The web is open for everyone, unless there is a statement that explicitly says that it isn't. That is the nature of the "open web," and it has been around for more than decades.

According to Mustafa Suleyman, the co-founder of Inflection AI, who has been recruited by Microsoft to lead its Microsoft AI initiative, the moment people publish anything on the open web, it becomes something that anyone can freely copy and use.

He believes that said AI companies and developers can scrape most content published online and use it to train neural networks because those content are essentially "freeware."

He suggests that content that is accessible to anyone on the web, is free content, meaning that it's literally free for the taking.

Mustafa Suleyman
Mustafa Suleyman.

Speaking to CNBC's Andrew Ross Sorkin at the Aspen Ideas Festival, the Microsoft AI boss said that:

"With respect to content that is already on the open web, the social contract of that content since the 90s has been that it is fair use. Anyone can copy it, recreate with it, reproduce with it. That has been freeware, if you like. That's been the understanding."

He added that:

"There's a separate category where a website or a publisher or a news organization had explicitly said, 'do not scrape or crawl me for any other reason than indexing me so that other people can find that content.'"

"That's a gray area and I think that's going to work its way through the courts."

His statements raise questions.

For example, some may ask whether it's actually fine to use other people's work to create new content?

If it is, then is it acceptable to profit off those recreations or work derivative of preexisting content?

How could websites and organizations "explicitly" say that their work cannot be used for AI training before AI became commonplace?

And since Microsoft is involved here, has the company respected any organization that specified content should only be used for search?
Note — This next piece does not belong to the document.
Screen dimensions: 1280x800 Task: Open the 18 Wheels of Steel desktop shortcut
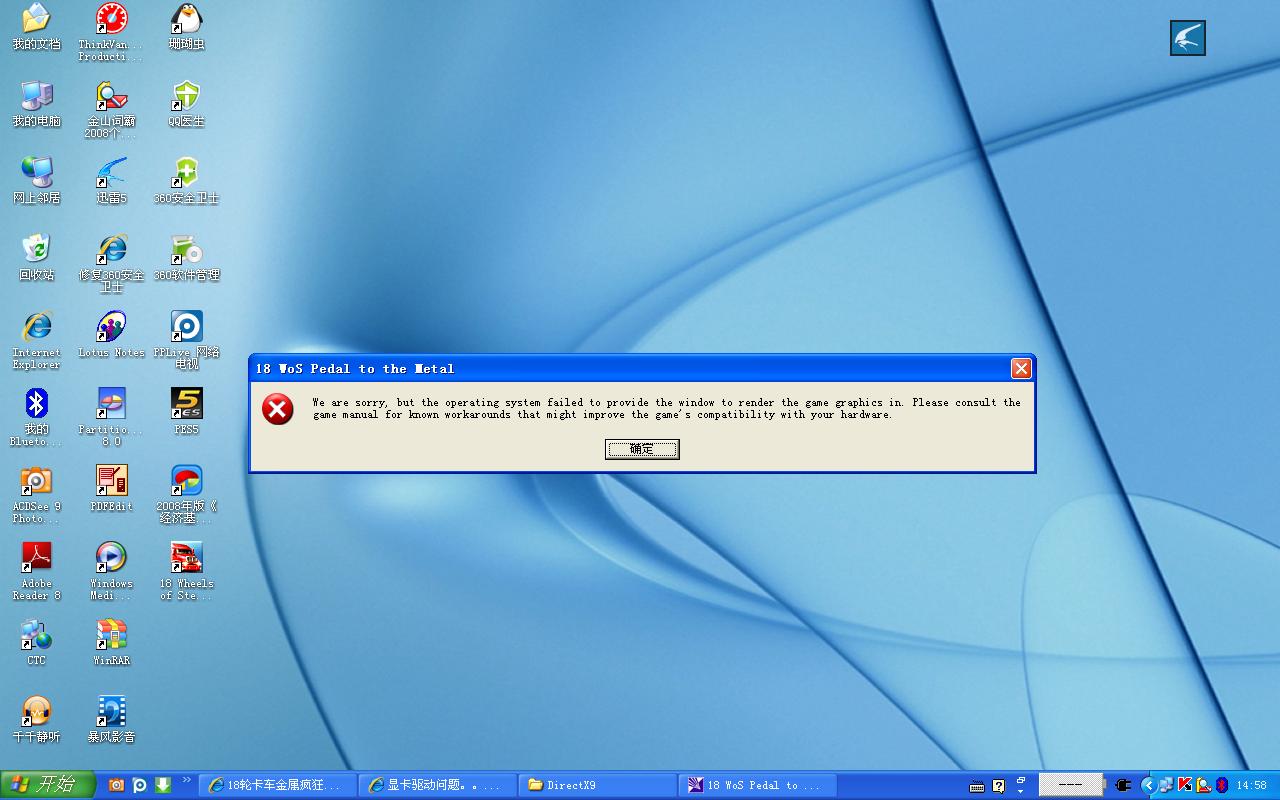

Have Microsoft's partners, including OpenAI, respected any demands that content not be used for AI training?

These questions came right on time, during the time Microsoft is targeted by multiple lawsuits alleging that it and OpenAI are stealing copyrighted online stories to train generative AI models.
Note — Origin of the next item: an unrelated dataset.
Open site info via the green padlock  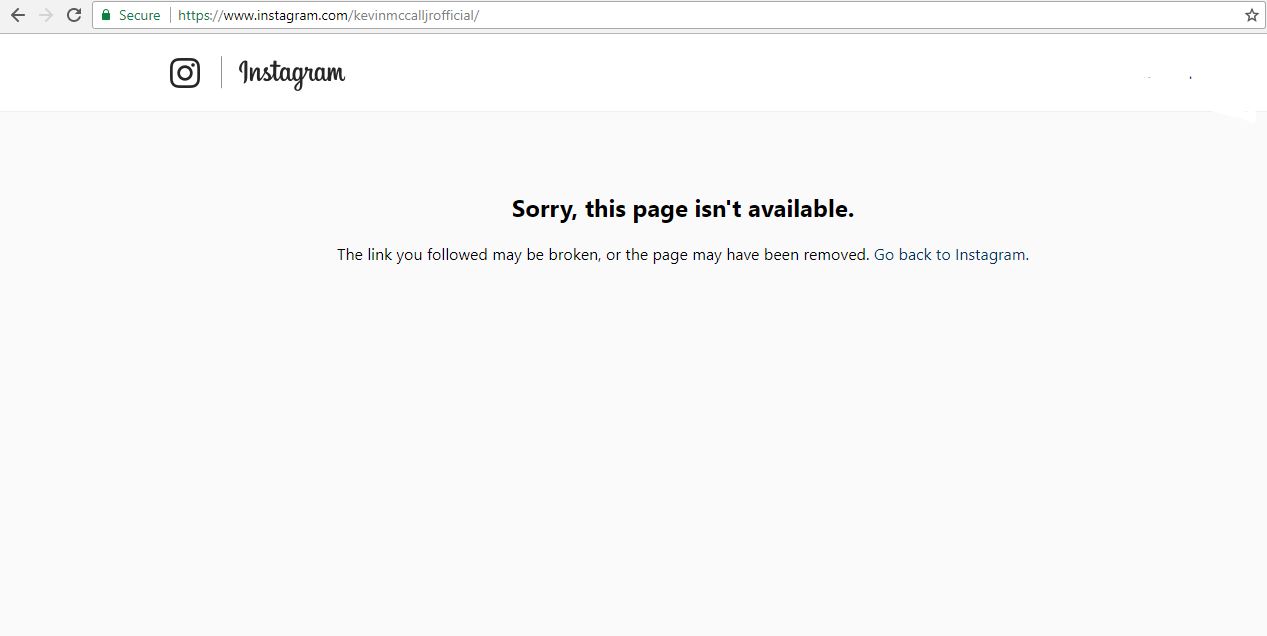[106, 15]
So here, Suleyman's statement is to defend it as perfectly legal.

Previously, Google, which is none other than Suleyman's employer, once stated that the company has the right to "collect" information from the web to train its AI, as if the whole internet is the company's own playground.

The same goes for OpenAI, Microsoft and others.

Another rival, Perplexity, also allegedly disobeys the robots.txt protocol, in order to scrape websites even when it's forbidden for it to do so.

Suleyman’s remarks here, suggest that AI developers like Microsoft and others, can freely use the vast amount of data available online to train their models.

When AI companies use this kind of content to train their models without permission, they’re taking value away from them without compensating the original creators. The interviewer compared this to an author referencing other books while writing their own. While the author doesn’t pay the referenced authors, they still need to buy the books.

Suleyman here, tries to hold his ground, which stands at a grey area between the complex legal and ethical issues surrounding content ownership and usage rights.

Fair use does allow limited use of copyrighted material for purposes like criticism, teaching, or research. However, using vast amounts of content to develop AI models goes beyond these boundaries, especially when there are clear commercial motives involved.

The issue here stems from the fact that the internet is full of content created by writers, journalists, artists, and many others who rely on making money from their work.